- **DATASET**:
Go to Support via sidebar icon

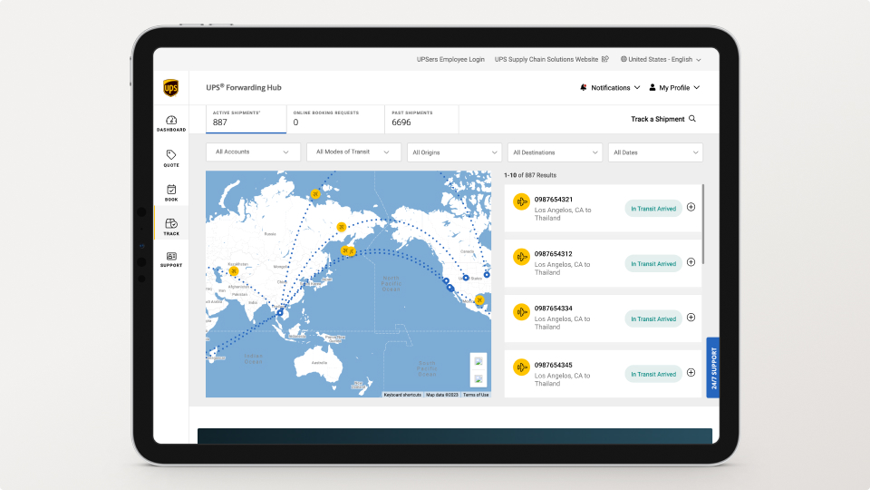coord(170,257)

---

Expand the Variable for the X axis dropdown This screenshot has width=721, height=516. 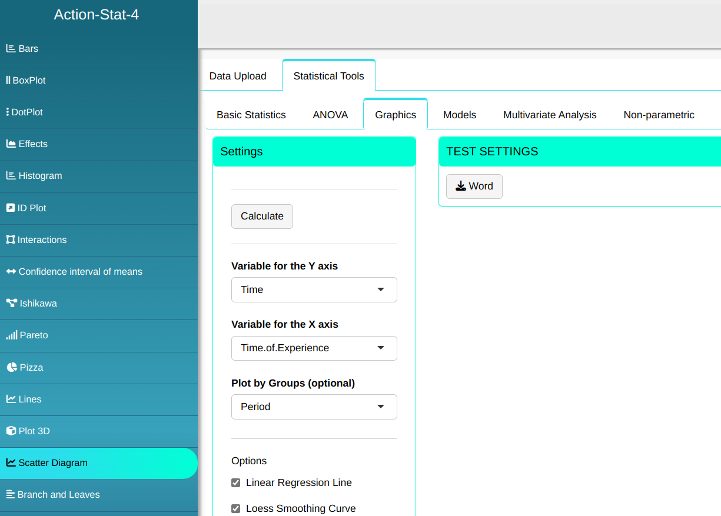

==

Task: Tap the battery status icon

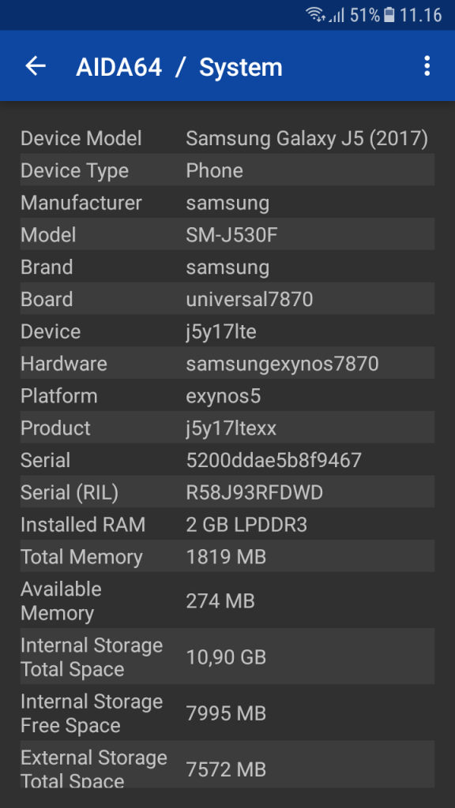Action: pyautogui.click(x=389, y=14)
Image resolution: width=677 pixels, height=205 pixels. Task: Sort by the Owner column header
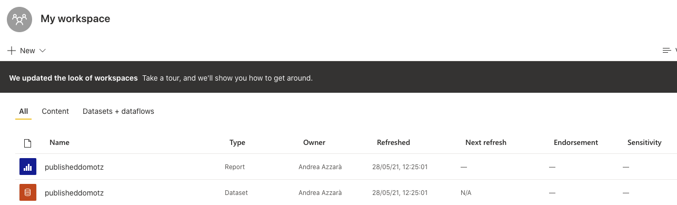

- **TASK PROMPT**: Retype the lines above exactly as they appear, from the line containing "Task: Tap the battery status icon" through the line containing "Image resolution: width=677", and leave out any pictures.

- **RESPONSE FOR THIS EXERCISE**:
Task: Tap the battery status icon

Action: pyautogui.click(x=389, y=14)
Image resolution: width=677 pixels, height=205 pixels. Task: Sort by the Owner column header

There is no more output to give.